* _WHAT IS REQUIRED_
All lines from the one containing "Pick the Latest Activity radio button" to the end of the listing below should be output exactly; omit the pictures.

* _PROVIDED DATA_
+ + +
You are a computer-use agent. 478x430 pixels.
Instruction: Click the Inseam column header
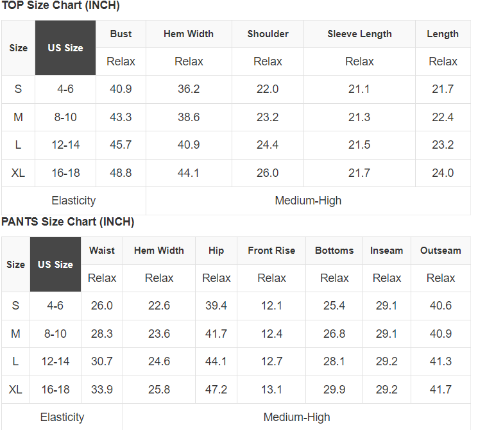point(386,251)
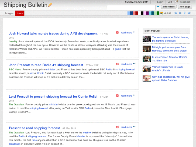Open the Login link
Image resolution: width=196 pixels, height=147 pixels.
(x=160, y=2)
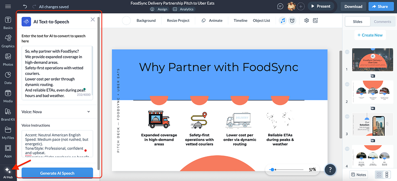
Task: Toggle the timer clock icon
Action: [292, 21]
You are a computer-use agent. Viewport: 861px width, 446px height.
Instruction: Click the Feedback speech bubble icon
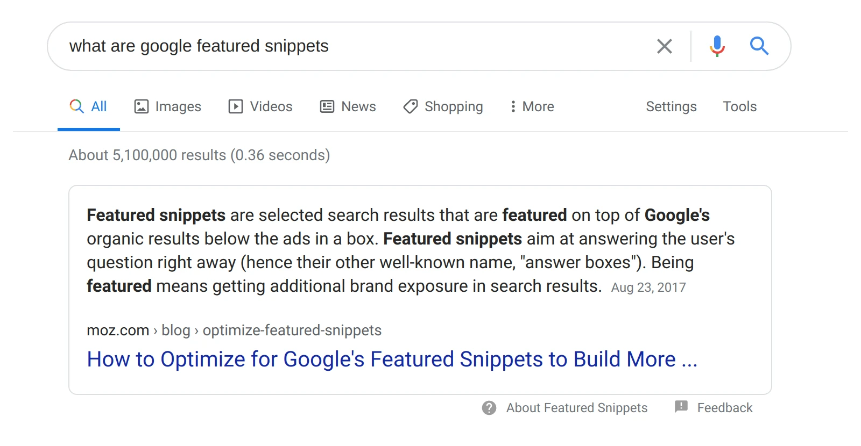681,407
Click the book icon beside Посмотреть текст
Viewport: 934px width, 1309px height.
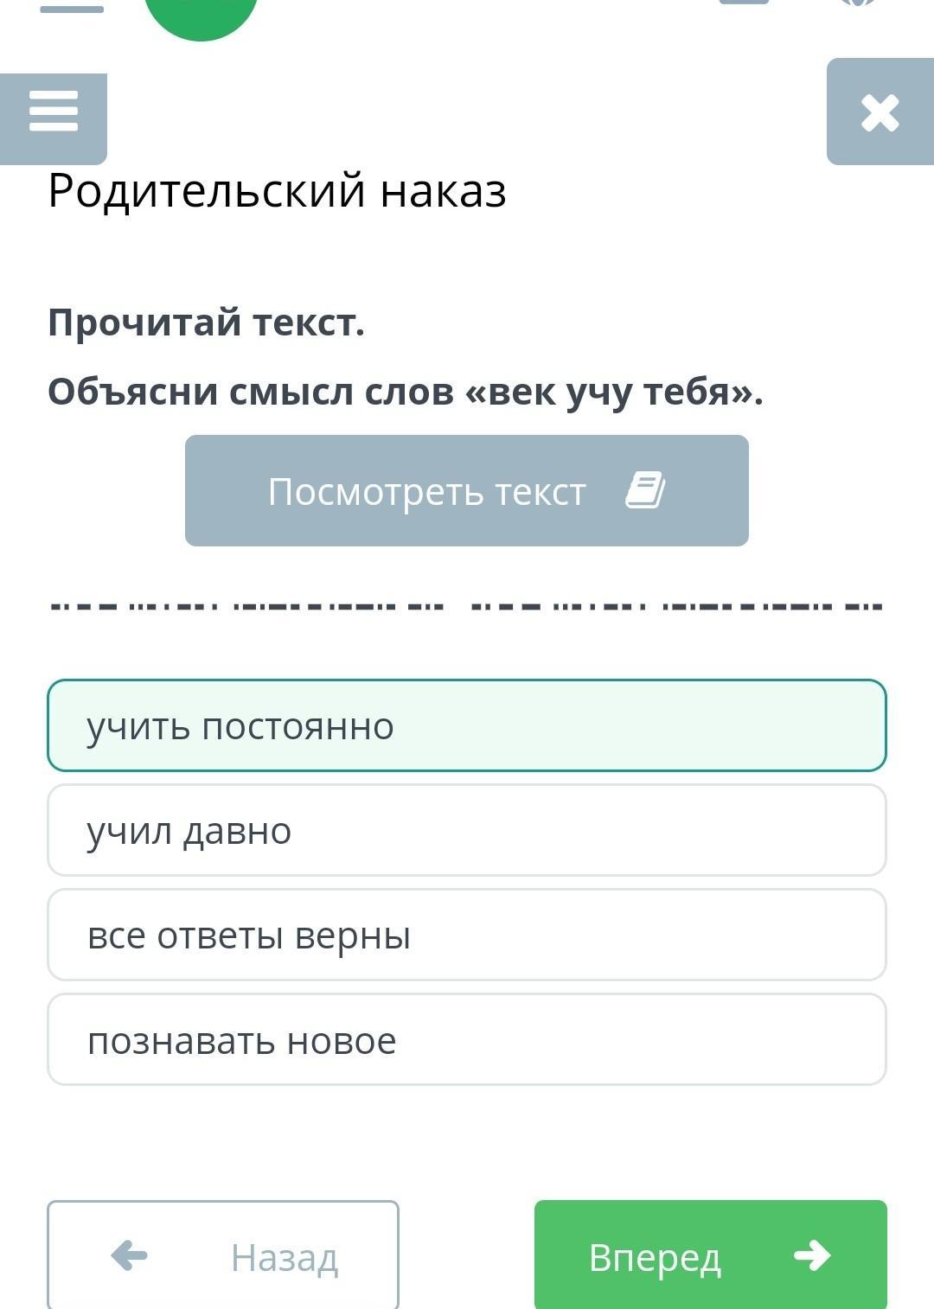point(645,490)
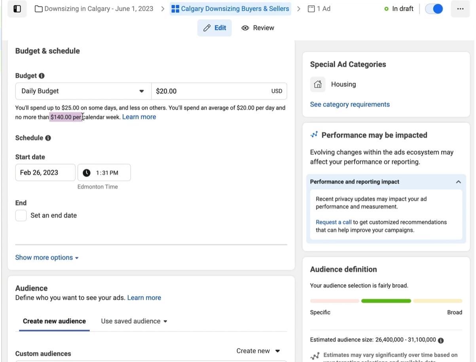Open the three-dot more options menu
Image resolution: width=476 pixels, height=362 pixels.
[x=460, y=9]
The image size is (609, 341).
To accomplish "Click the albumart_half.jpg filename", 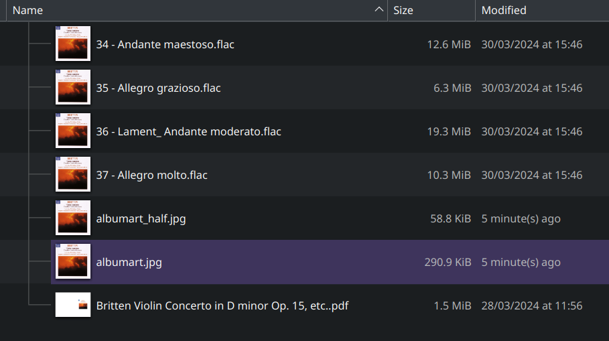I will (x=145, y=218).
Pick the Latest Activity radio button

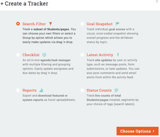tap(82, 55)
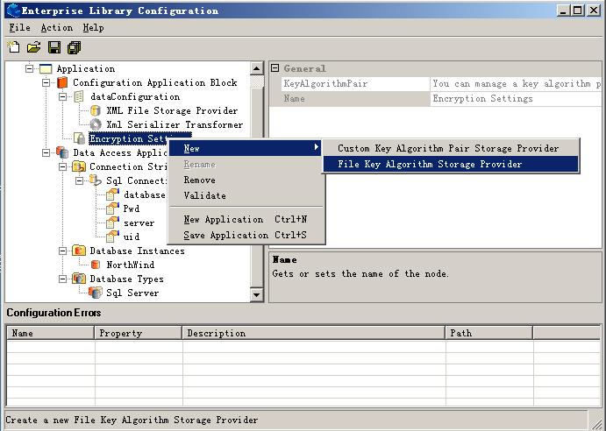The height and width of the screenshot is (431, 606).
Task: Collapse the General property category
Action: (274, 68)
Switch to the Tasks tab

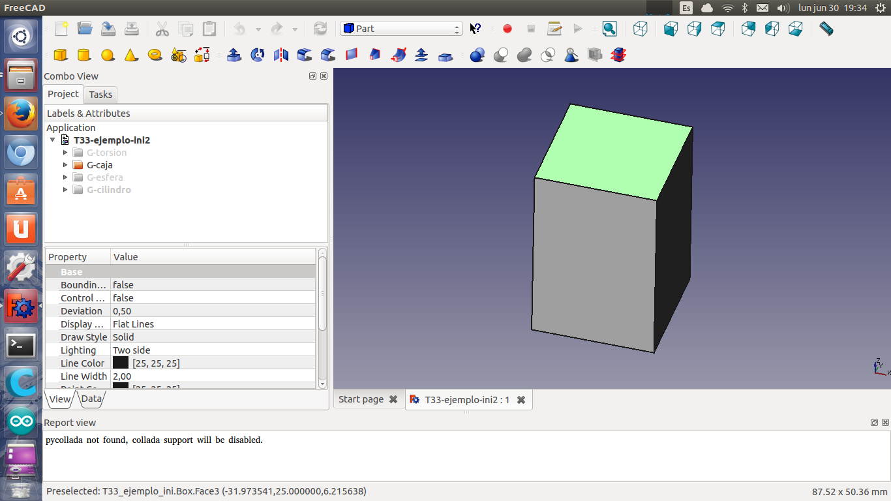tap(100, 95)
+ + +
* _RESULT BELOW_
Pick the Latest Activity radio button

tap(82, 55)
The height and width of the screenshot is (431, 606).
Task: Collapse the General property category
Action: (274, 68)
Switch to the Tasks tab

tap(100, 95)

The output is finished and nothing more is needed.